The Lisbons are depressed, and in that dark, murky manner that has no simple answers or explanations or, in cheap parlance, actionable “cures.” It’s the kind of story that fits neatly alongside Sylvia Plath’s classic “The Bell Jar,” and that Dunst is now set to make her feature directorial debut with an adaptation of Plath’s seminal novel is, in many ways, the perfect kind of bookending to her stirring turn in Coppola’s first film.
Dunst’s ability to dive deeply into depression was not just confined to her work in “The Virgin Suicides,” she also captured rich, worldly ennui in Coppola’s “Marie Antoinette” and terrifying, world-ending fear in Lars von Trier’s “Melancholia,” for which she won Cannes’ Best Actress award (and some of the biggest raves of her career).
Even in her younger years, Dunst was uncannily able to translate bone-deep sadness to the big screen in fascinating ways, like she did as a child in “Interview With the Vampire.” And while most fans of Michel Gondry’s “Eternal Sunshine of the Spotless Mind” remain hung up on Jim Carrey and Kate Winslet’s work in the film (and rightly so), Dunst’s own subplot about lost love (and lost memories) is one of the film’s most heartbreaking elements.

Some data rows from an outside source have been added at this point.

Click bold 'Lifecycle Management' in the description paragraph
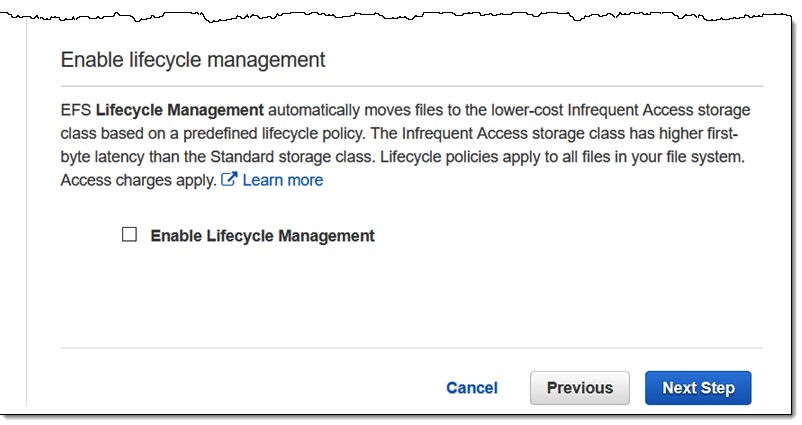The width and height of the screenshot is (802, 425). (x=180, y=109)
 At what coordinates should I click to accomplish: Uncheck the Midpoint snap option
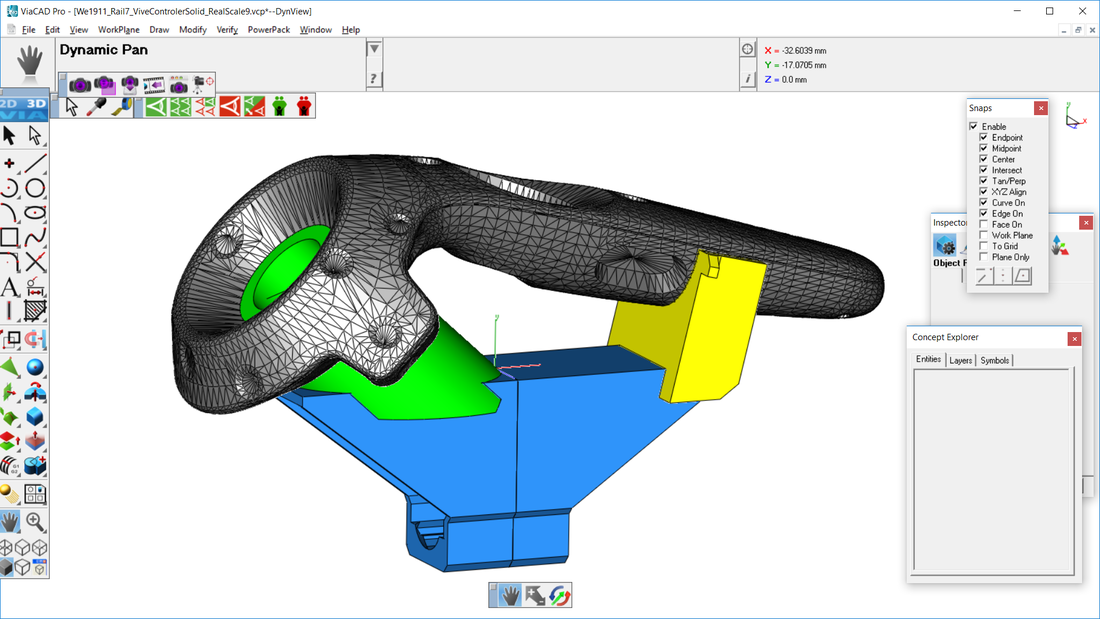coord(983,148)
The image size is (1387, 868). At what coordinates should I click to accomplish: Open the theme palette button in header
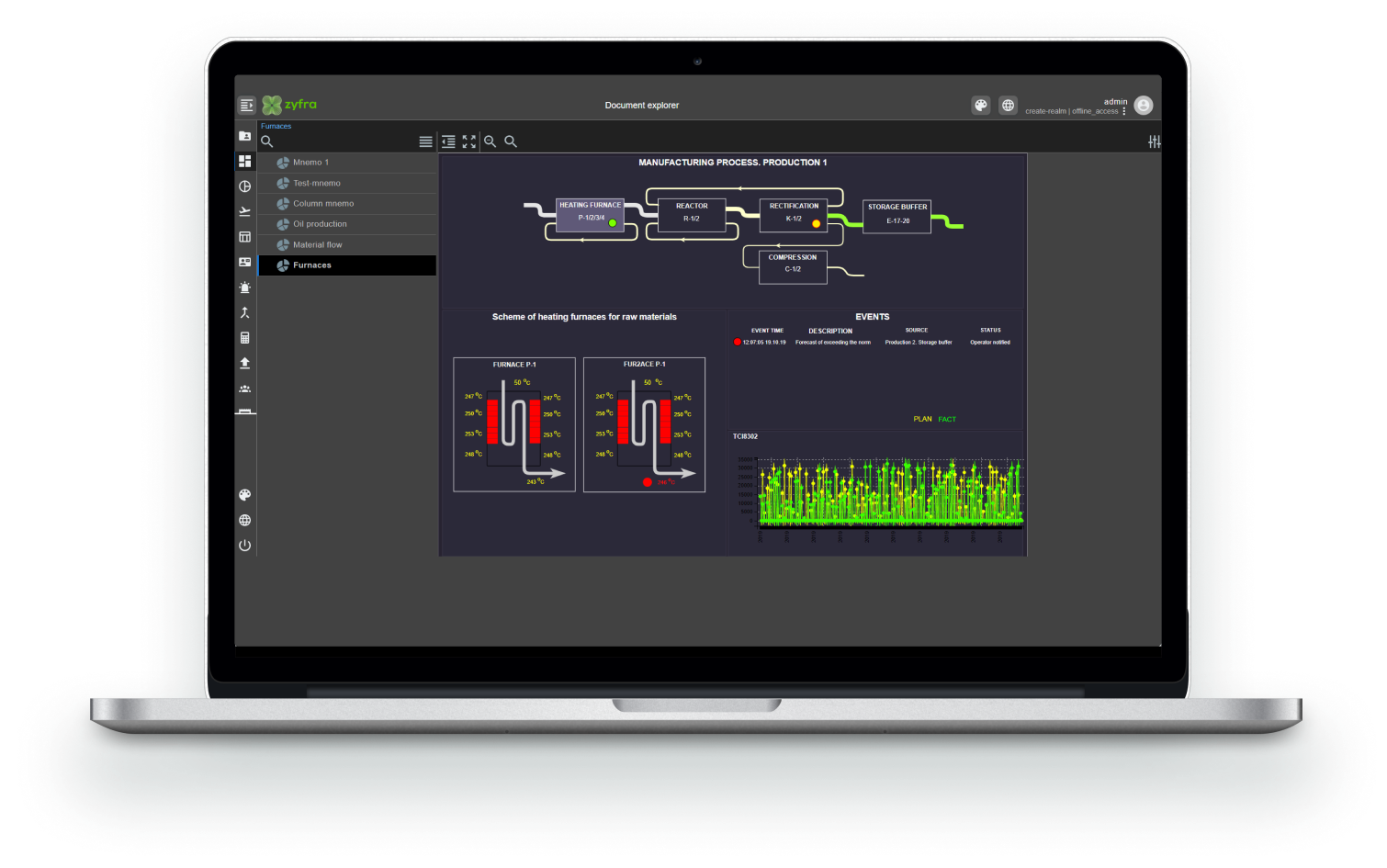click(981, 106)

Even Dunst’s more light-hearted roles — like in the perennial teen favorite “Bring It On” or the mostly flaccid “Mona Lisa Smile” — take on issues of female competition and comparison that no doubt feel a little familiar to fans of “The Bell Jar,” albeit told through a very modern (and, damn, sometimes just so cheery) lens.
Plath’s novel is concerned with many of the same themes and tones that Dunst has already brought her actorly talents to — depression, striving for greatness, female competition, reacting to the world around you — and that Dunst would decide to translate those interests and apparent skill set to her first feature isn’t just a strong progression, it’s an entirely natural one. And although Dunst’s “The Bell Jar” will be her feature directorial debut, it won’t mark her first turn behind the camera — she’s already got two shorts, “Welcome” and “Bastard,” under her belt, both of which feature big ideas wrapped in small packages.

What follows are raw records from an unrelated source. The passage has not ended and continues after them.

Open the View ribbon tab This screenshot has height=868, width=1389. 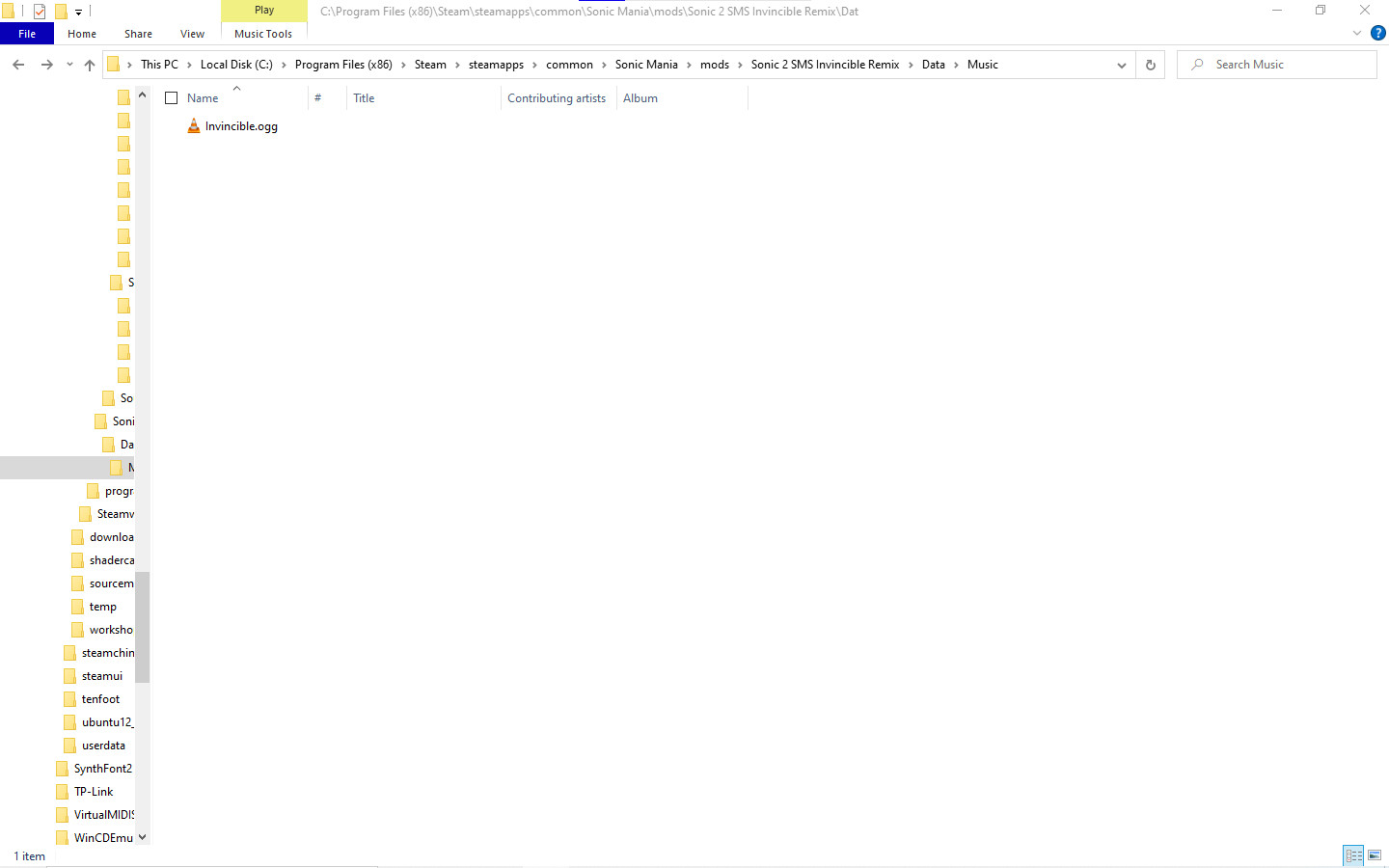coord(192,34)
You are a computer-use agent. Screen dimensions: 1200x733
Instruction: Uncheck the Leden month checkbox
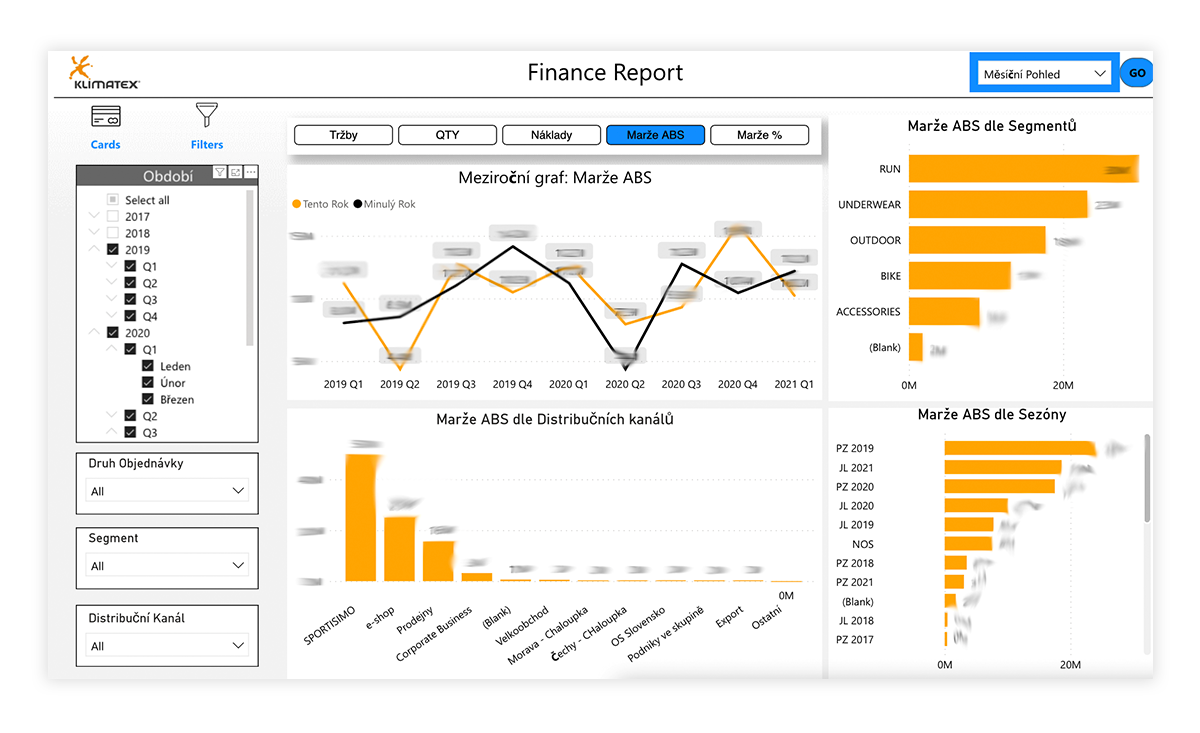(148, 366)
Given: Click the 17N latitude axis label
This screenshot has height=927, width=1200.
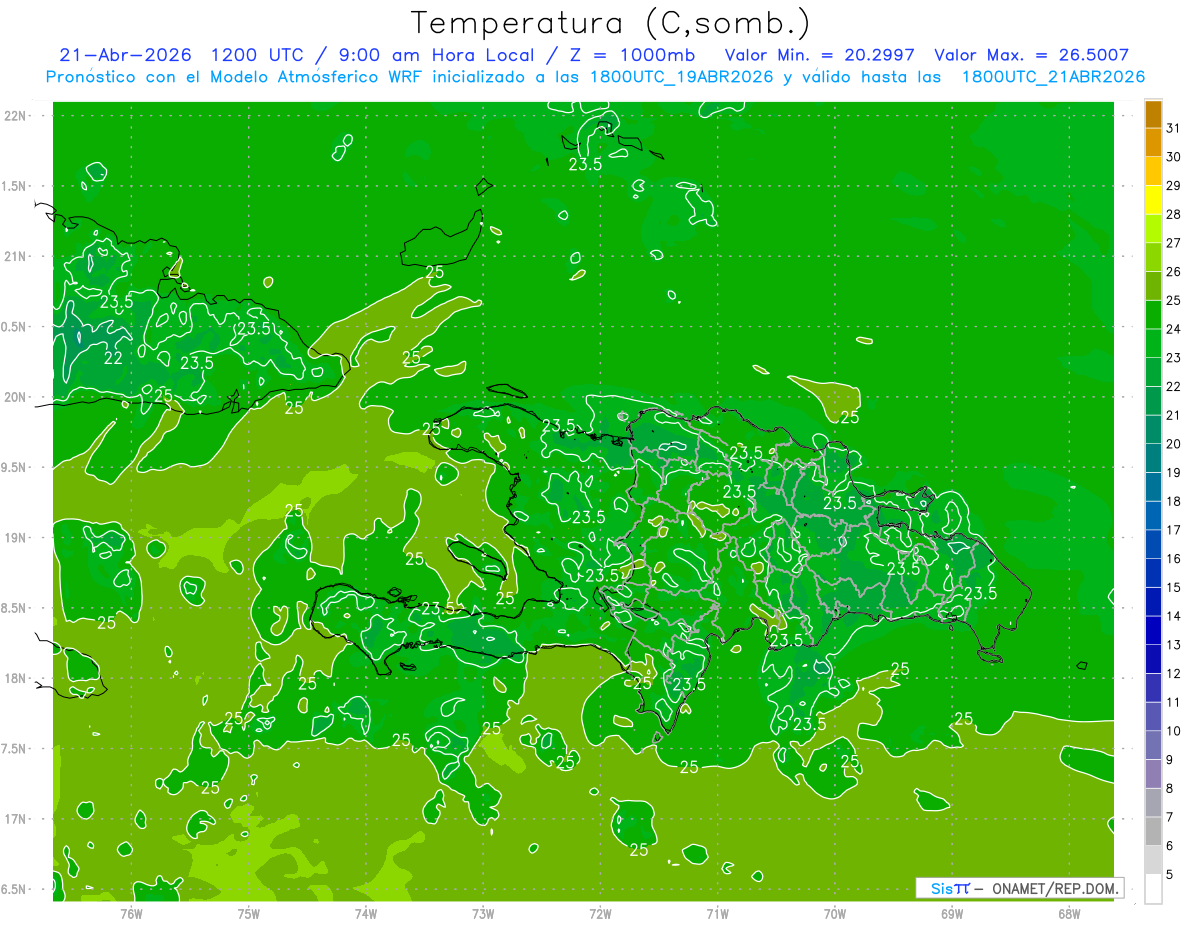Looking at the screenshot, I should coord(15,819).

“Welcome,” which Dunst made in 2007, stars no less than Winona Ryder and John Hawkes and is a creepy little slice of freakiness, one that hinges on Ryder going a little mental when a so-called “friendly ghost” makes his presence known. It’s snappy and smart, and darkly funny. “Bastard” premiered at Tribeca in 2010, complete with an enviable indie cast that included Brian Geraghty, Juno Temple and Lukas Haas. Like “Welcome,” it blends the fantastic and the everyday, topped off with some serious dread and the sense that its inhabitants — or its audience? — might be going a little crazy.